Nylon stockings take their bow
Stockings were an instant hit when they were first sold on October 27th 1939.
Stockings made of nylon were produced from 1939 and the first women to try them were DuPont employees. To test the market, samples were put on offer locally. The first major sales test was at a Wilmington department store in October. It went extremely well, the company opened a specialist stockings factory and soon women all over America were demanding the glamorous new products as replacements for the stockings, mostly made of wool or cotton, that many of them had been wearing.
When nylon stockings first went on sale in New York City, around 800,000 pairs were sold on the first day and by 1941 sales numbered 64 million pairs. DuPont had not registered the name nylon as a trademark as it hoped that ‘nylons’ would become a synonym for ‘stockings’, which to an extent it did.

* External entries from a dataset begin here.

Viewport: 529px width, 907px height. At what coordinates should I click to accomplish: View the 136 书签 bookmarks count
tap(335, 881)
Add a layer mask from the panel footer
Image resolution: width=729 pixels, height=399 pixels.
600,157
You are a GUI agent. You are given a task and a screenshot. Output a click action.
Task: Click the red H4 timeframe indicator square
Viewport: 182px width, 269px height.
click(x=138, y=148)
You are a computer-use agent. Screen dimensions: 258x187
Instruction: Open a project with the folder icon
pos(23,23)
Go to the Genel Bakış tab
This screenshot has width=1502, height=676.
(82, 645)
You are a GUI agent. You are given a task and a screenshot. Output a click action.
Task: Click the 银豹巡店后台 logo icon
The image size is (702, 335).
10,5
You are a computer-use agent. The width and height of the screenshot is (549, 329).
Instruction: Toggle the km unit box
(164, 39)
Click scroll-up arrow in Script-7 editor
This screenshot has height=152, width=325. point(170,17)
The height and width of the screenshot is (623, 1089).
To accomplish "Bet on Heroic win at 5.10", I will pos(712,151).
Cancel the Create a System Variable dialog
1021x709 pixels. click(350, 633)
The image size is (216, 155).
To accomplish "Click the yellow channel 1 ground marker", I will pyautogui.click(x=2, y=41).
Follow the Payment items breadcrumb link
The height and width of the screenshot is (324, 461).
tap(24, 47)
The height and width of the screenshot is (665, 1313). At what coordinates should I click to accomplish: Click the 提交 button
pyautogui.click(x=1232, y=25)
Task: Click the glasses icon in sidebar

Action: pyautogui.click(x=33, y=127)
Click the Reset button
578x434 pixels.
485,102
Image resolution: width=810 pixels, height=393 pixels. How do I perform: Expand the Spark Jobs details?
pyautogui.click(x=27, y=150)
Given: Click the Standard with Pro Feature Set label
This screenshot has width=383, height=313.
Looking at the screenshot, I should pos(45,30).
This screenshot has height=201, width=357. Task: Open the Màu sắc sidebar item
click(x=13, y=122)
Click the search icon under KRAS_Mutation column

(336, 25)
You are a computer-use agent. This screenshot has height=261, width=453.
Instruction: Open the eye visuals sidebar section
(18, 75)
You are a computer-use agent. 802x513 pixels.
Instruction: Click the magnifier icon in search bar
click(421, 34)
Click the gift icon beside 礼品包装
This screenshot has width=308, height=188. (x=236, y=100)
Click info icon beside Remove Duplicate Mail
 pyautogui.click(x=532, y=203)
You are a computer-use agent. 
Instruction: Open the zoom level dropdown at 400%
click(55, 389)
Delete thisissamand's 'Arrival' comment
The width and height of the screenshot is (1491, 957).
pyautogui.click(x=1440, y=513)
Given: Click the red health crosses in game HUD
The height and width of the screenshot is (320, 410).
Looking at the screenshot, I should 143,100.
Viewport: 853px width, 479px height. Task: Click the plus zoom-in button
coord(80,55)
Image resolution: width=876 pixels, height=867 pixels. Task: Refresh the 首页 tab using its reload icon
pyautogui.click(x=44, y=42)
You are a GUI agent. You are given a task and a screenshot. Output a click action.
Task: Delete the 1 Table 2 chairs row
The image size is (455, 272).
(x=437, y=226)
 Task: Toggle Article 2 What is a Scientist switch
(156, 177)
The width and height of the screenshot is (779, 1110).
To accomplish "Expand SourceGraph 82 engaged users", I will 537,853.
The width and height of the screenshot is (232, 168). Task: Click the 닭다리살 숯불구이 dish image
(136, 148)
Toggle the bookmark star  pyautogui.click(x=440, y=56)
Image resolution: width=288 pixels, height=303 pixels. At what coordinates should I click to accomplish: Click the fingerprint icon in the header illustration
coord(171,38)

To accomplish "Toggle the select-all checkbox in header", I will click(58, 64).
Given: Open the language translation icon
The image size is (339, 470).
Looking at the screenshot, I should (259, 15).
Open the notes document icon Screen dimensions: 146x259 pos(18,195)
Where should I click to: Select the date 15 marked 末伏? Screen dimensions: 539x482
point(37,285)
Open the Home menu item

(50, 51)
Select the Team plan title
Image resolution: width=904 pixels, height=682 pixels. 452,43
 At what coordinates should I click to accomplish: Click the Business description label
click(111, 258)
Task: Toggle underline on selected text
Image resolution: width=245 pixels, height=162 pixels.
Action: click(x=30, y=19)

During the war nylon was needed to make parachutes, flak vests and other equipment and nylon stockings were in short supply. Some women painted their legs to look like nylons and used black eye-liner to draw a seam up the back. US soldiers stationed in England encountered women who found nylon stockings a turn-on and there has been speculation about how many wartime babies could trace their existence back to a gift of nylons. Since then nylon has been used to make musical instrument strings, carpets, packaging paper and many other things. It was one of the great inventions of the 20th century.